## EXERCISE
Could you print the portion of the PV forecasting text below word for word, starting at "The analysis in" and ending at "filtered irradiance data)."?

## TEXT SEGMENT
········
The day-ahead PV production forecasting models and statistical data analytics were performed using the R Statistical Language [53], which is a free open-source environment for statistical computing and graphics development. The R tool also provides a variety of basic built-in libraries that were used and adjusted in order to develop customized software scripts for supervised learning approaches and performance benchmarking. Finally, the NWP data were derived using the WRF 3.6.1 model [18].

2.2. PV Power Output Predictive Models

The analysis in this paper is a continuation of a prior research on the construction of PV power output machine learning predictive models with optimal input features [43], by evaluating the day-ahead forecasting performance of models based on BNN, SVR, and RT techniques under different training algorithms (training with measured or computed input variables, training sequentially or randomly with values of different timeframes, and training with filtered irradiance data).
The 2-year evaluation dataset was separated into the train and test sets using different data split approaches. More specifically, 10 different train sets were extracted from the original time series by partitioning the 1st year evaluation dataset sequentially or randomly into portions of 10%, 30%, 50%, and 70%. Additionally, in order to assess whether an entire year is required for accurate forecasting a train set comprising of the data of the entire 1st year was also used. Previous work by [54] showed that machine learning models with input feature combinations of measured or forecasted irradiance, temperature, and the Sun’s position angles outperformed any other input parameter selection. For the purpose of this work and to demonstrate whether accurate forecasts can be obtained using only computed input values or not, each train set included the input features of the on-site measured G I and T amb , calculated φ s and α , forecasted G H I _ F and T amb _ F , and the output variable of P mp . The constructed train and test set partitions and included features are summarized in Table 2. In all cases, the entire 2nd year of the evaluation dataset was used as the test set in order to provide a common benchmarking dataset that accounted for all seasonality that may exhibited throughout the year.
To further evaluate the effect of training the machine learning forecasting models at low and high irradiance conditions, an irradiance filter was applied to the 1st year evaluation period train set. The applied filters included a low-pass filter that filtered out high irradiance conditions of irradiance levels >600 W/m2 (i.e., kept low and moderate irradiance conditions) and a high-pass filter that filtered out data at irradiance levels ≤600 W/m2 (i.e., kept high irradiance conditions). Subsequently, both the low- and high-irradiance datasets were used to train the different machine learning models (BNN, SVR, and RT).
········
## SUPPLIED INFORMATION

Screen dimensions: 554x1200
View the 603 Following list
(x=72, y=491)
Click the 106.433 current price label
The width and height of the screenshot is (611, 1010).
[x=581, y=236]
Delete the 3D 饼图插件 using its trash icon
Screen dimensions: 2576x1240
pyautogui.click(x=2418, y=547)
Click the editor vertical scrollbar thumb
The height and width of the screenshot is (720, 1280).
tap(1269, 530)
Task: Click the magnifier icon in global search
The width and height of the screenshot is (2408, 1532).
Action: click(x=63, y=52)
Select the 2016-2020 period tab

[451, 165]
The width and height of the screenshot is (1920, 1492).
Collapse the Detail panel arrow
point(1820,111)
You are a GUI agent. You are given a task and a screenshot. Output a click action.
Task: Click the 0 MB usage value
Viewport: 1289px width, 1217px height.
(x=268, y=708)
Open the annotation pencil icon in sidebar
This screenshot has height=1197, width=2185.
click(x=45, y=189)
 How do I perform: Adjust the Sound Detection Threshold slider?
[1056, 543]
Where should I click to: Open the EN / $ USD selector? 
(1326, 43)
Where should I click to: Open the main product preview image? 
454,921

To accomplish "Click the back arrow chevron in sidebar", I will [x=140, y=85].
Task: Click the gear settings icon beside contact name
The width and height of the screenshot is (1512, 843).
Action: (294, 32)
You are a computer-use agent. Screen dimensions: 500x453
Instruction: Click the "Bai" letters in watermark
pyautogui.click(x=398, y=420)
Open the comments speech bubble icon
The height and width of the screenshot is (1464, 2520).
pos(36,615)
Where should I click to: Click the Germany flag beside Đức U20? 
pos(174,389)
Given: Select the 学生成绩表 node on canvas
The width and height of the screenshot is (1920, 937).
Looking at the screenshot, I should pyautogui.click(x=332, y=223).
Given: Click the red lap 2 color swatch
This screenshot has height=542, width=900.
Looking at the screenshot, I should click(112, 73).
········
## EXERCISE RESPONSE
The analysis in this paper is a continuation of a prior research on the construction of PV power output machine learning predictive models with optimal input features [43], by evaluating the day-ahead forecasting performance of models based on BNN, SVR, and RT techniques under different training algorithms (training with measured or computed input variables, training sequentially or randomly with values of different timeframes, and training with filtered irradiance data).